Inocentes


El Congreso acaba de aprobar la Ley de la Eutanasia sin escuchar a los expertos, con prisas, como si el debate debiera sustraerse a la sociedad.

Escribo estas líneas un día muy especial, entrañable, que trae recuerdos de la infancia entre sonrisas y añoranza. Ya no se celebran los inocentes como antes; a lo mejor, porque ya nada es como antes o porque, en palabras de Neruda, nosotros, los de entonces, ya no somos los mismos, lo que aún es más probable.

No se trata de escribir versos tristes, porque el año que nos hizo conscientes de nuestra vulnerabilidad termina con la esperanza que nos vacuna contra el derrotismo y el Covid-19. Pero quedan regustos amargos que no cesan.

Es curioso que ni siquiera el Covid-19 nos haya permitido soñar con la vida como valor absoluto. Estamos en un momento de la historia en el que, por fortuna, la pena de muerte no se admite en democracia porque atenta contra la dignidad humana, aunque se permite la muerte del inocente con excusas que inventan derechos, apelando a la misma dignidad que ahora se convierte en instrumento de muerte. Se encubren con palabras las realidades en toda su crudeza, para fingir una falsa piedad en un homicidio, como las perturbadas protagonistas de Arsénico por compasión. 

Con el mismo argumento que sacrificó a nuestros mayores entre la imprevisión y la negligencia, este año celebramos los Santos inocentes cambiando los protagonistas desdichados de la historia; el Congreso acaba de aprobar una Ley de Eutanasia sin escuchar a los expertos, con prisas, como si el debate debiera sustraerse a la sociedad para sustituir los argumentos por clichés y el conocimiento por el eslogan.

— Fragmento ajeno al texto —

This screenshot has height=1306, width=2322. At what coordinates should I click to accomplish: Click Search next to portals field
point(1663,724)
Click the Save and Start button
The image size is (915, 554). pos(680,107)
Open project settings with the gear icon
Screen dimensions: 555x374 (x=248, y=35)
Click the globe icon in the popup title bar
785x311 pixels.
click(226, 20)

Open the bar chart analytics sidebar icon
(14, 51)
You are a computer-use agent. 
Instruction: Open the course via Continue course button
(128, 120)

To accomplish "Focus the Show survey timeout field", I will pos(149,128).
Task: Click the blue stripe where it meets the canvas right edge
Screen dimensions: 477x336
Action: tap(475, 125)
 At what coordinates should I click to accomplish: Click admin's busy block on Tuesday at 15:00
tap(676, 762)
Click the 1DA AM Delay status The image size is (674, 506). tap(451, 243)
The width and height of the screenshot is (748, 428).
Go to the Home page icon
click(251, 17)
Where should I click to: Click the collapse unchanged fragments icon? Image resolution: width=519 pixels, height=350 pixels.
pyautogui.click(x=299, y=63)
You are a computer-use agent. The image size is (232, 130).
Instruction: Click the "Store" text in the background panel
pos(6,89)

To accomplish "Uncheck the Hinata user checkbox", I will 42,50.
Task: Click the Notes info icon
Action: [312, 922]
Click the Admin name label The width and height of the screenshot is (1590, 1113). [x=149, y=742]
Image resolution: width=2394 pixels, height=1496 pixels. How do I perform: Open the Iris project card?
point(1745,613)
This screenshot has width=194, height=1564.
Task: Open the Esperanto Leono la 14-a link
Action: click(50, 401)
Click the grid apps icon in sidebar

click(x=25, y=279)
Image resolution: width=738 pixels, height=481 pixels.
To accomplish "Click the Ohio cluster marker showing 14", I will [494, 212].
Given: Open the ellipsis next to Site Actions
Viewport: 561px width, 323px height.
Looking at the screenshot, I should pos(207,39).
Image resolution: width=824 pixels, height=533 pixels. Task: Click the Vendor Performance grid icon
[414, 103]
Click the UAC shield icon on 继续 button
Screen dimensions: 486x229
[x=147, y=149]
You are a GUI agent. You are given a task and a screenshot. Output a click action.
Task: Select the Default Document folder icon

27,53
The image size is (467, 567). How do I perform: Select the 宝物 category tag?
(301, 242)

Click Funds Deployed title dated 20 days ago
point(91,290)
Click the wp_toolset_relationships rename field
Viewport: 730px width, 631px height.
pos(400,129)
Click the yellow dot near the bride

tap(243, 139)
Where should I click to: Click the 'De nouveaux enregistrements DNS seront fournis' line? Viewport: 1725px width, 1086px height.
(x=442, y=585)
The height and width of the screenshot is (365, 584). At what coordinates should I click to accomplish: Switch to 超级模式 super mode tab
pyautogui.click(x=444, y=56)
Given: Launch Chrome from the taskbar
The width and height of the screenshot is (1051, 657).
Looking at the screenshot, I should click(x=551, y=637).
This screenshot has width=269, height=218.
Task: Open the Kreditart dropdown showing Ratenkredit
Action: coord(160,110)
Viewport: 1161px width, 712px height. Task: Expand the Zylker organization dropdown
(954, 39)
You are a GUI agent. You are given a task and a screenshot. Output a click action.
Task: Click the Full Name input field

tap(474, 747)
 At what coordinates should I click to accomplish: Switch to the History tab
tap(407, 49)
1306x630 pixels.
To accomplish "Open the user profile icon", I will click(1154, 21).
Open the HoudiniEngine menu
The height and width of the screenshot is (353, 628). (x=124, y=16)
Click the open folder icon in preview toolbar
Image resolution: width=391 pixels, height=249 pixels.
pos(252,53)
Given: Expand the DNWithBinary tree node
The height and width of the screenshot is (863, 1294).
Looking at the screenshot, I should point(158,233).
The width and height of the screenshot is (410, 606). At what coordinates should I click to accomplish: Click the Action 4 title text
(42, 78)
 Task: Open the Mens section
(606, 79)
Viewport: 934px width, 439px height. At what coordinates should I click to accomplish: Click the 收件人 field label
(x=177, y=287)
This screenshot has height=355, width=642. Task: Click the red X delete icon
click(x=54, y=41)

Se invoca una vez más la voluntad individual por encima de cualquier otra cosa, en un falso concepto de libertad que sin embargo no se respeta en la decisión del suicida, por poner un ejemplo que discurre en paralelo en la realidad y en el Código penal. Porque no es la libre voluntad del individuo, indubitadamente expresada, de forma reflexiva y permanente, lo que determina ese nuevo e imaginario derecho a la “buena muerte”, sino el que se atribuye el legislador por razón de la enfermedad o discapacidad, con la selección de los prescindibles, aquellos que pueden morir, a los que hay que ayudar a morir hasta el punto de matarlos. Es el maldito “triaje” legal que señala a quienes tienen como único horizonte la muerte, igual que el trillo separa el grano de la paja. 

Recuerdo una frase de una novela de Agatha Christie, leída hace demasiado tiempo, que se quedó grabada en mi mente: No es el culpable el que importa, son los inocentes. Propongo que nos fijemos en los inocentes, en esos que ni siquiera han sido escuchados en el Congreso y cuya voz se acalla entre banalidad y ruido, intentando tapar que no hay más dignidad en la muerte que en la vida y que la dignidad no se otorga, sino que se tiene; y que el dolor no hace indigno al que lo padece. Indigno es el legislador que, erigido en dios pagano de vivos y muertos, pretende distribuir credenciales de qué vidas merecen la pena de ser vividas y cuáles son prescindibles.

Os propongo una intención para el próximo año: no permitamos que triunfen los que celebran la victoria de la muerte sobre la vida. Porque son los inocentes los que importan. Celebremos las vacunas y roguemos porque vengan acompañadas de inteligencia y bondad. Feliz Año Nuevo.